## GIVEN INFORMATION
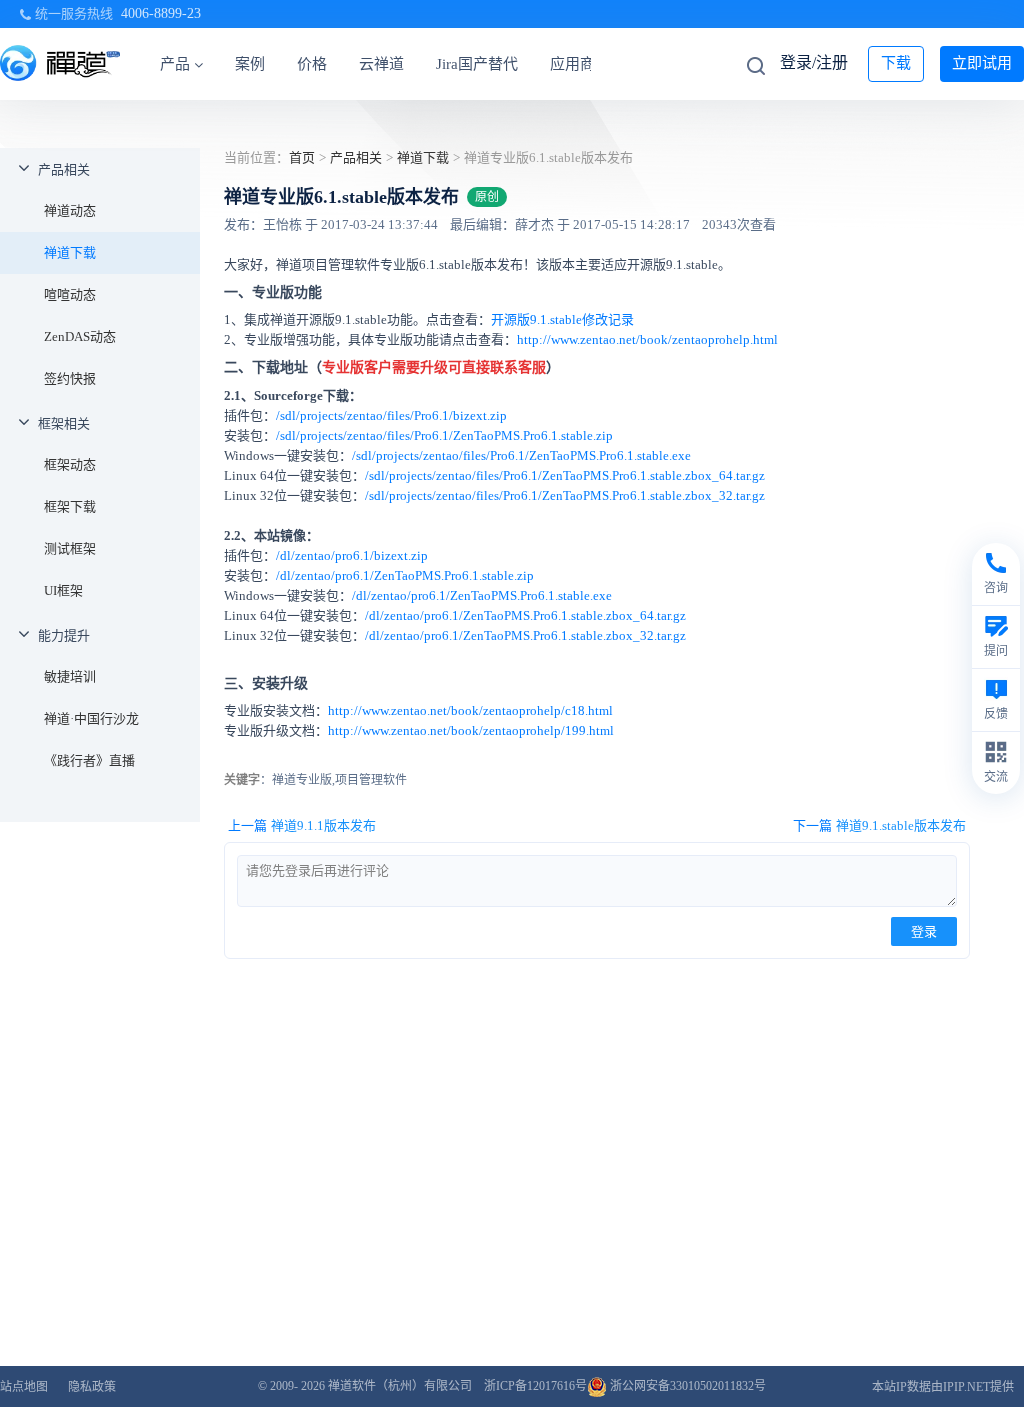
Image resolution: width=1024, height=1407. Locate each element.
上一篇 (302, 825)
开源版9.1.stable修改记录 (562, 319)
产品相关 (64, 169)
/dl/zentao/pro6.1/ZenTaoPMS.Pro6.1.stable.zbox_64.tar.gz (525, 615)
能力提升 (64, 635)
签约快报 (70, 378)
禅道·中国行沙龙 (91, 718)
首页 (302, 157)
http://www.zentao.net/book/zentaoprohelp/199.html (471, 730)
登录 (924, 931)
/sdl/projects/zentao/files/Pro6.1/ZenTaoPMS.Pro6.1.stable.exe (521, 455)
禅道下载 (70, 252)
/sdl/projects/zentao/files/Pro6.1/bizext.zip (391, 415)
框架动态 (70, 464)
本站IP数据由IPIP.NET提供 (943, 1387)
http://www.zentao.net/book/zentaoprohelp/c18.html (470, 710)
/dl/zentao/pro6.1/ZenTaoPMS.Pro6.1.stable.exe (482, 595)
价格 (312, 64)
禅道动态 (70, 210)
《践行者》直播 (89, 760)
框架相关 (64, 423)
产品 (175, 64)
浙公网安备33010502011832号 (686, 1386)
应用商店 (580, 64)
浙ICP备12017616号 (535, 1386)
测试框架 (70, 548)
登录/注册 (814, 62)
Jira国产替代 (477, 64)
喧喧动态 (70, 294)
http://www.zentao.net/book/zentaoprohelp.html (647, 339)
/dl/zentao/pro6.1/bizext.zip (352, 555)
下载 (896, 63)
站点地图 (24, 1387)
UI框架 (63, 590)
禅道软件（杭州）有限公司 (400, 1386)
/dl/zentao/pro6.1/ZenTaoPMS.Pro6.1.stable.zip (405, 575)
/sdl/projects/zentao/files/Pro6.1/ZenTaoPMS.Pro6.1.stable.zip (444, 435)
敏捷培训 (70, 676)
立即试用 (982, 63)
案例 (250, 64)
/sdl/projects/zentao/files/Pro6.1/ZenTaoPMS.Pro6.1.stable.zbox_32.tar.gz (565, 495)
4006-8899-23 (161, 13)
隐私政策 (92, 1387)
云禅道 (381, 64)
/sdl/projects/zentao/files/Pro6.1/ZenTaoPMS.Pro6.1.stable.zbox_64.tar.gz (565, 475)
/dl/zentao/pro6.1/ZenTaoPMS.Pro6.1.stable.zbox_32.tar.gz (525, 635)
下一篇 (879, 825)
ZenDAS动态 (80, 336)
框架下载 (70, 506)
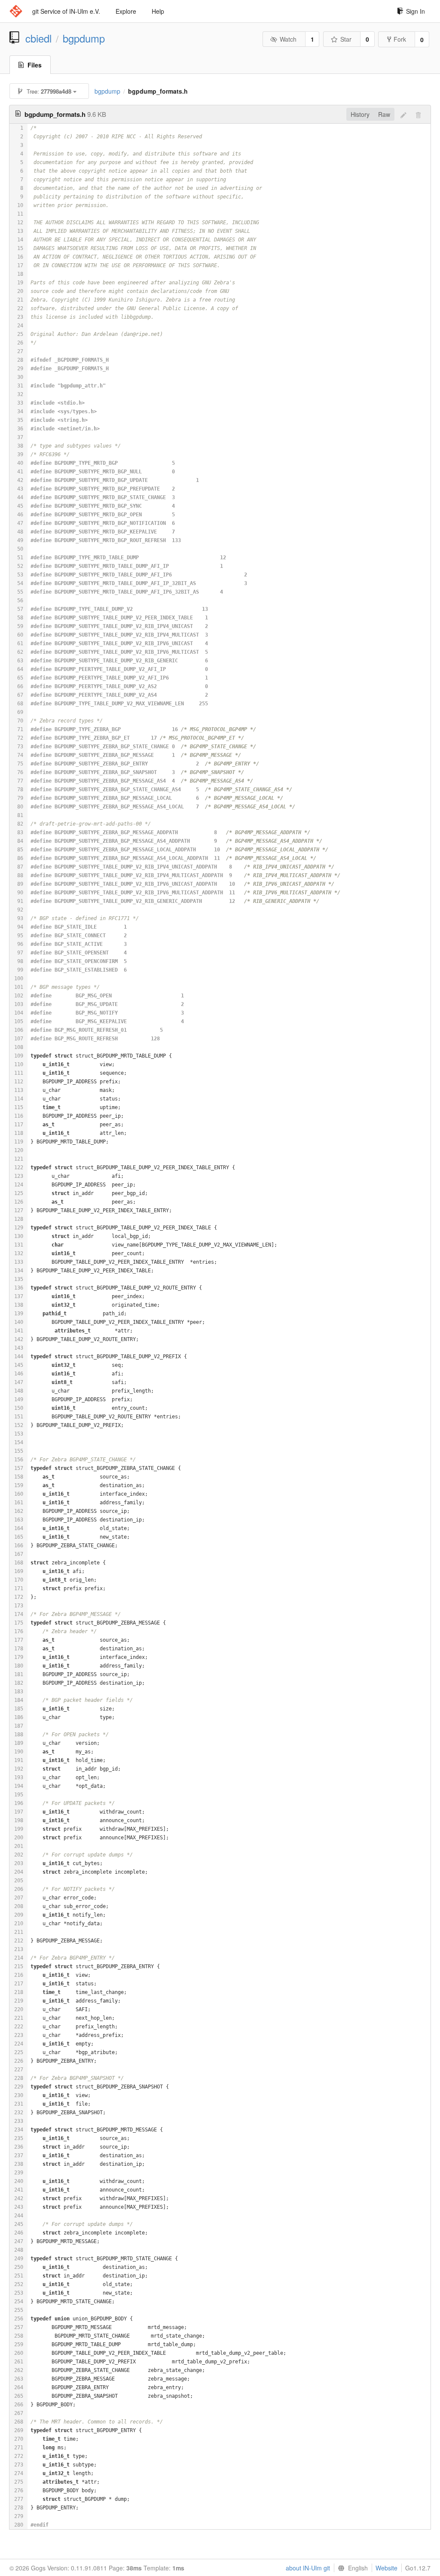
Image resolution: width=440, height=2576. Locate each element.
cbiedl (38, 38)
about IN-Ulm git (308, 2568)
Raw (384, 114)
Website (386, 2568)
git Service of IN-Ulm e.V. (66, 11)
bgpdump (84, 38)
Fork (400, 39)
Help (158, 11)
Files (35, 65)
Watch (288, 39)
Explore (126, 11)
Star (345, 39)
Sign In (415, 11)
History (360, 114)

## WHAT THE TASK REQUIRES
Output the records exactly, please. The pictures are not part of the copy.

## WRITTEN SOLUTION
Image resolution: width=1024, height=1407. Locate each element.
上一篇 (302, 825)
开源版9.1.stable修改记录 (562, 319)
产品相关 (64, 169)
/dl/zentao/pro6.1/ZenTaoPMS.Pro6.1.stable.zbox_64.tar.gz (525, 615)
能力提升 (64, 635)
签约快报 (70, 378)
禅道·中国行沙龙 (91, 718)
首页 (302, 157)
http://www.zentao.net/book/zentaoprohelp/199.html (471, 730)
登录 (924, 931)
/sdl/projects/zentao/files/Pro6.1/ZenTaoPMS.Pro6.1.stable.exe (521, 455)
禅道下载 (70, 252)
/sdl/projects/zentao/files/Pro6.1/bizext.zip (391, 415)
框架动态 (70, 464)
本站IP数据由IPIP.NET提供 (943, 1387)
http://www.zentao.net/book/zentaoprohelp/c18.html (470, 710)
/dl/zentao/pro6.1/ZenTaoPMS.Pro6.1.stable.exe (482, 595)
价格 (312, 64)
禅道动态 (70, 210)
《践行者》直播 (89, 760)
框架相关 (64, 423)
产品 (175, 64)
浙公网安备33010502011832号 (686, 1386)
应用商店 (580, 64)
浙ICP备12017616号 (535, 1386)
测试框架 (70, 548)
登录/注册 (814, 62)
Jira国产替代 (477, 64)
喧喧动态 (70, 294)
http://www.zentao.net/book/zentaoprohelp.html (647, 339)
/dl/zentao/pro6.1/bizext.zip (352, 555)
下载 (896, 63)
站点地图 (24, 1387)
UI框架 (63, 590)
禅道软件（杭州）有限公司 (400, 1386)
/dl/zentao/pro6.1/ZenTaoPMS.Pro6.1.stable.zip (405, 575)
/sdl/projects/zentao/files/Pro6.1/ZenTaoPMS.Pro6.1.stable.zip (444, 435)
敏捷培训 (70, 676)
立即试用 (982, 63)
案例 (250, 64)
/sdl/projects/zentao/files/Pro6.1/ZenTaoPMS.Pro6.1.stable.zbox_32.tar.gz (565, 495)
4006-8899-23 (161, 13)
隐私政策 (92, 1387)
云禅道 (381, 64)
/sdl/projects/zentao/files/Pro6.1/ZenTaoPMS.Pro6.1.stable.zbox_64.tar.gz (565, 475)
/dl/zentao/pro6.1/ZenTaoPMS.Pro6.1.stable.zbox_32.tar.gz (525, 635)
下一篇 (879, 825)
ZenDAS动态 (80, 336)
框架下载 (70, 506)
Image resolution: width=440, height=2576. Locate each element.
cbiedl (38, 38)
about IN-Ulm git (308, 2568)
Raw (384, 114)
Website (386, 2568)
git Service of IN-Ulm e.V. (66, 11)
bgpdump (84, 38)
Fork (400, 39)
Help (158, 11)
Files (35, 65)
Watch (288, 39)
Explore (126, 11)
Star (345, 39)
Sign In (415, 11)
History (360, 114)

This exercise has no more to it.